The main Solution.findDuplicate method is the one that matches the strongest version of the problem. The binary-search helper is included because it is a realistic alternative an interviewer may ask about once the primary solution is done.

Interview follow-ups

Why does Floyd’s algorithm work on an array instead of a linked list?

The trick is that the array is only pretending to be an array problem. Each value acts like a next pointer, so the structure behaves exactly like a linked graph where every node has one outgoing edge. Since the values are constrained to 1..n, following pointers never leaves the valid range. The duplicate creates a merge, and that merge forces a cycle. Floyd’s algorithm only needs a deterministic “next” operation, so it works here just as well as it does on an actual linked list. The payoff is O(n) time and O(1) extra space.

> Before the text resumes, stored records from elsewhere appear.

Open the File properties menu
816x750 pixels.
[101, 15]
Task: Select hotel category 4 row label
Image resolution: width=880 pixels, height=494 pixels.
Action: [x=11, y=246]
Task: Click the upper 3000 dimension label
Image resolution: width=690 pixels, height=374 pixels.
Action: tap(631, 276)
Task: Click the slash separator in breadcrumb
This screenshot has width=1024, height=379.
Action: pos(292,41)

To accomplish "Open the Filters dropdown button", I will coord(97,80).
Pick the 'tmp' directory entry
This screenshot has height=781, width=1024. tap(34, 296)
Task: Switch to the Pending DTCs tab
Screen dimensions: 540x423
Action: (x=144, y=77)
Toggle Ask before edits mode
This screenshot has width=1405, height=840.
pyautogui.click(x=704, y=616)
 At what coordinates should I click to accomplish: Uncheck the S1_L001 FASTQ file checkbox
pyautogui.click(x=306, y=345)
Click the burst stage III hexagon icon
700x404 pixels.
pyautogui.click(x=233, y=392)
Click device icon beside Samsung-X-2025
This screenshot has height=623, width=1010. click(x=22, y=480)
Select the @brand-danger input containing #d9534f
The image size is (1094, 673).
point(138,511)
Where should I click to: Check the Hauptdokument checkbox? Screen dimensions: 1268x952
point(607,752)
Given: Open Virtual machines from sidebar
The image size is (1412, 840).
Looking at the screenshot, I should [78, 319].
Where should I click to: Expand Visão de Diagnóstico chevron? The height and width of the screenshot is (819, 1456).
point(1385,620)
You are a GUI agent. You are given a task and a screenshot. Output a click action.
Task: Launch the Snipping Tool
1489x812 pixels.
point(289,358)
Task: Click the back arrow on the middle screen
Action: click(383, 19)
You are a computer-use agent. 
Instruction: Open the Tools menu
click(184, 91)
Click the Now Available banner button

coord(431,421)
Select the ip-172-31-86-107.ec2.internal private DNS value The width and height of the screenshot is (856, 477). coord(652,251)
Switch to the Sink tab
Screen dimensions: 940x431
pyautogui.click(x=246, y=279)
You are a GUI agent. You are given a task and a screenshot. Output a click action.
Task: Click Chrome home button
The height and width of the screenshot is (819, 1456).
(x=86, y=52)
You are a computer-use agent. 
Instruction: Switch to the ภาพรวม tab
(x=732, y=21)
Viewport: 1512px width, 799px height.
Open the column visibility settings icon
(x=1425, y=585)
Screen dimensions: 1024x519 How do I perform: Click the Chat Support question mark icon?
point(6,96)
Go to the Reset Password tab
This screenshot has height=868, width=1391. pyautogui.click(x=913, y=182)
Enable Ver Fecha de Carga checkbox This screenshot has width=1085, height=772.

What if modifying the array were allowed?

Then the solution space becomes much simpler. One common option is cyclic placement: keep swapping each value toward its “correct” index until a value wants to go to a position that already contains the same number. That repeated value is the duplicate. Another common option is to sort in place and scan for equal neighbors. Both approaches are easier to explain than Floyd’s algorithm, but they violate the original constraint because they mutate the input. Their main tradeoff is simplicity versus preserving the array exactly as given.

What if the cycle trick does not come to mind during the interview?

The best fallback is binary search on the value range. For any midpoint mid, count how many numbers are <= mid. If that count is greater than mid, the duplicate must lie in the lower half by the pigeonhole principle; otherwise it lies in the upper half. This approach still uses constant extra space and keeps the array unchanged, which makes it a strong answer. The tradeoff is runtime: it takes O(n log n) instead of O(n).

What if there can be multiple distinct duplicate values instead of exactly one?

Then the elegant cycle-entry interpretation breaks down, because the problem is no longer guaranteed to collapse into one well-defined entrance that represents the single answer. At that point the right approach depends on which constraints remain. If modifying the array is allowed, sign marking or cyclic placement can report duplicates efficiently. If the array must stay unchanged, a hash set is the most direct solution, but it costs O(n) extra space. This is a good follow-up because it tests whether the candidate understands exactly which assumptions make the Floyd solution possible.

Takeaway

This problem looks like it should be solved with a set, but the interview version is really about recognizing hidden structure.

Once the array is reinterpreted as pointers, the duplicate stops being a counting problem and becomes a cycle-entry problem. That modeling step is the whole interview. After that, Floyd’s algorithm is just the cleanest tool for the job.